Acceptons de ne pas discerner l’oiseau qui continue de poser sa question.

… C’est bien vrai qu’il était béni le temps où l’homme était encore un loup pour l’homme ? Un autre oiseau lui répond d’une voix où l’amertume n’a pas effacé toute alacrité. Le livre de la création du monde, inspiré aux hommes dans un langage accessible, ils ont fait semblant de le lire, omettant le passage essentiel qui les prévient de quand l’homme devient une hyène et un chacal pour l’homme, sous l’universelle dictature du caïman.

Pourtant, des livres, nous ne leur en avons pas inspiré qu’un seul, intervient un troisième oiseau, même si c’est toujours le même livre. Cela du moins certains des hommes l’ont compris, l’interrompt un quatrième, surtout ceux auxquels nous avons dicté nos phrases.

Ils étaient bien placés pour deviner que tous ces mots ne pouvaient venir d’eux, dit encore un cinquième. Par exemple, ajoute un sixième, par exemple cette phrase : « Qu’est-ce qu’un hold-up comparé au fait de posséder une banque ? ». Ou encore : « Sur le marché aux hommes j’ai vu quel commerce on fait des hommes. Voilà ce que je montre ! »

À propos, des nouvelles de l’Ogre ?, demande un septième.

Je ne vois pas le rapport, réplique une voix reconnaissable entre toutes, celle du dernier corbeau de l’Empire. Et puis, quelle importance ? Oui, qu’est-ce qu’un Ogre de banlieue qui vous dévore ses trois ou quatre enfants, si la terreur dans chaque nid conforte le pouvoir des chacals et des hyènes, permettant de faire oublier les millions de cadavres ailleurs la proie des busards, des vautours et des urubus…

Un soupçon d’envie perçait-il dans la voix rauque du corbeau ? Voici qu’un grand battement d’ailes lui répond. Je reviens de là-bas. C’est la fête. L’Ogre n’est sorti du trou que pour y rentrer aussi sec. Escorté par les armées blindées, les flottes et les aviations militaires de la Lotharingie. Les journaux disent que, grâce à son évasion, un ange est passé sur la politique impériale. Tous communient dans l’hostie de la monnaie dont le cours est en hausse. Les actions de la banque Noé crèvent les plafonds du marché. La population n’y voit que du feu. Toutes les rumeurs à propos des protections dont aurait joui l’Ogre de la part du caïman ont été balayées.

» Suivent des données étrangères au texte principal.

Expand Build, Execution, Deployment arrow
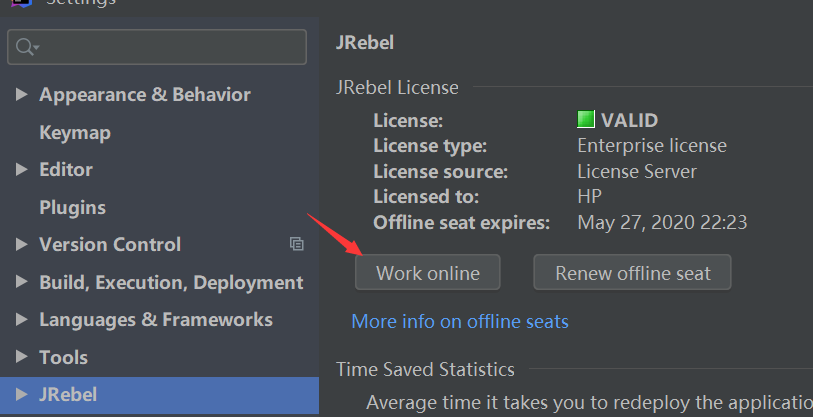Viewport: 813px width, 417px height. (22, 283)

Rien de tel pour vous ravaler une façade, remarque un autre oiseau, mais nous avons cessé de comptabiliser leurs voix, tant est grande la confusion dans le tumulte qui s’ensuit… Plus blanc que blanc… Ce qu’exigent les gens eux-mêmes… Confiance retrouvée du citoyen… Consensus le plus large… Réformes urgentes enfin possibles…

Bonne nuit les oiseaux, dormez bien après cette histoire terrible !

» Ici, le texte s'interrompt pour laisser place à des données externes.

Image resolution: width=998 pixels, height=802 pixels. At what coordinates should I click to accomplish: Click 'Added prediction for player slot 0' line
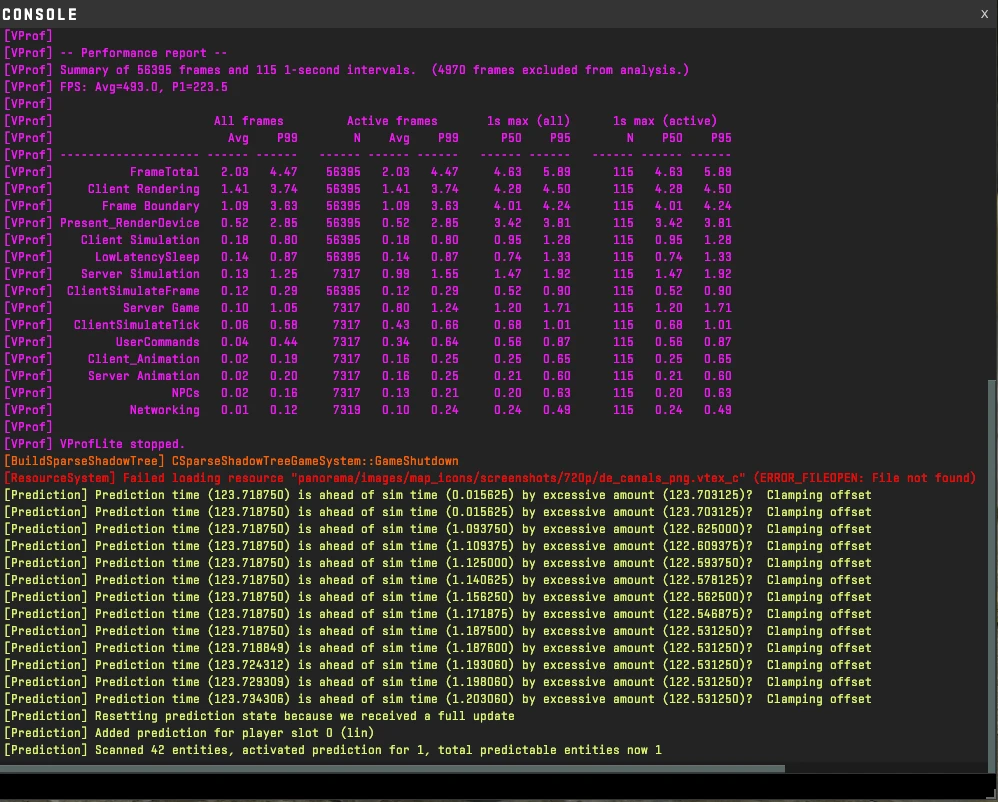189,733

Que votre sommeil soit peuplé de songes où l’Ogre devient le fils chéri de Noé, où il porte la barbe du Messie. Demain, votre concile nocturne reprendra en son et lumière. Grand-messe avec feu d’artifice. La sagesse criera dans les rues, elle élèvera sa voix sur les places, elle prêchera dans les carrefours bruyants, à l’entrée des portes de la ville.

À nouveau les fusées explosives éclaireront le ciel de Yahweh.